▶ PROBLEM TO SOLVE
Reproduce the items from the line containing "Click the microphone icon" up to and including the line containing "Action: tap(59, 20)", keeping the requests and adding 23 to every coordinate in the answers.

[Records]
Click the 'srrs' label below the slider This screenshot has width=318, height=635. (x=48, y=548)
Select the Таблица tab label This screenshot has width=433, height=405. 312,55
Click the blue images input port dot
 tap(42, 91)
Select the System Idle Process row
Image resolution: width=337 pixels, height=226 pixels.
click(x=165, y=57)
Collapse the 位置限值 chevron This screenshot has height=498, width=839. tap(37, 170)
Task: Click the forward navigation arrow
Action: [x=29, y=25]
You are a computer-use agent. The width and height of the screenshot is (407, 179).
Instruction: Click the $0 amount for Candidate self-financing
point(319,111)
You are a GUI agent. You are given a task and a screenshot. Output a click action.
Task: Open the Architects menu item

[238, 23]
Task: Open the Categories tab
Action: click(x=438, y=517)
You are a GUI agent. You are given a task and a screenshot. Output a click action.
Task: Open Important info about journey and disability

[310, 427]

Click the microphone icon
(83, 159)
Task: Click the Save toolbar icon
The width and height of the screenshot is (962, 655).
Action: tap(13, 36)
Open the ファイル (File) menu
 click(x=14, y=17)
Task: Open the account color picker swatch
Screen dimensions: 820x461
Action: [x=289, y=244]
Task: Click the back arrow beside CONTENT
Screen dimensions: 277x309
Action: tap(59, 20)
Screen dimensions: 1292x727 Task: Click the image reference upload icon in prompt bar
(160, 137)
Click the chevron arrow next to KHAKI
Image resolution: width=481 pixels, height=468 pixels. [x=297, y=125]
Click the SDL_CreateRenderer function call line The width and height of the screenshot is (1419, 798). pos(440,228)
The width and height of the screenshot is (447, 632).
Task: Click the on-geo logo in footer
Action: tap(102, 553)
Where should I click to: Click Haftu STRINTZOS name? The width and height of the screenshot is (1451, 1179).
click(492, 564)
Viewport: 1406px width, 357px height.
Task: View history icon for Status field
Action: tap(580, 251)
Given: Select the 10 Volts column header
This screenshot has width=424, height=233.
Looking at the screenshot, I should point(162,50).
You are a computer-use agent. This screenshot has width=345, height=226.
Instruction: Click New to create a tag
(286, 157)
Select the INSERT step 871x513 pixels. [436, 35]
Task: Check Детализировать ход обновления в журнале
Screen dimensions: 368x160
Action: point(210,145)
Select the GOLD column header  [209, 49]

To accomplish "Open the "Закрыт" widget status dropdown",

▶ EXERCISE ANSWER
Click the microphone icon
(106, 182)
Task: Click the Save toolbar icon
The width and height of the screenshot is (962, 655).
Action: tap(36, 59)
Open the ファイル (File) menu
 click(x=37, y=40)
Task: Open the account color picker swatch
Screen dimensions: 820x461
Action: [x=312, y=267]
Task: Click the back arrow beside CONTENT
Screen dimensions: 277x309
Action: tap(82, 43)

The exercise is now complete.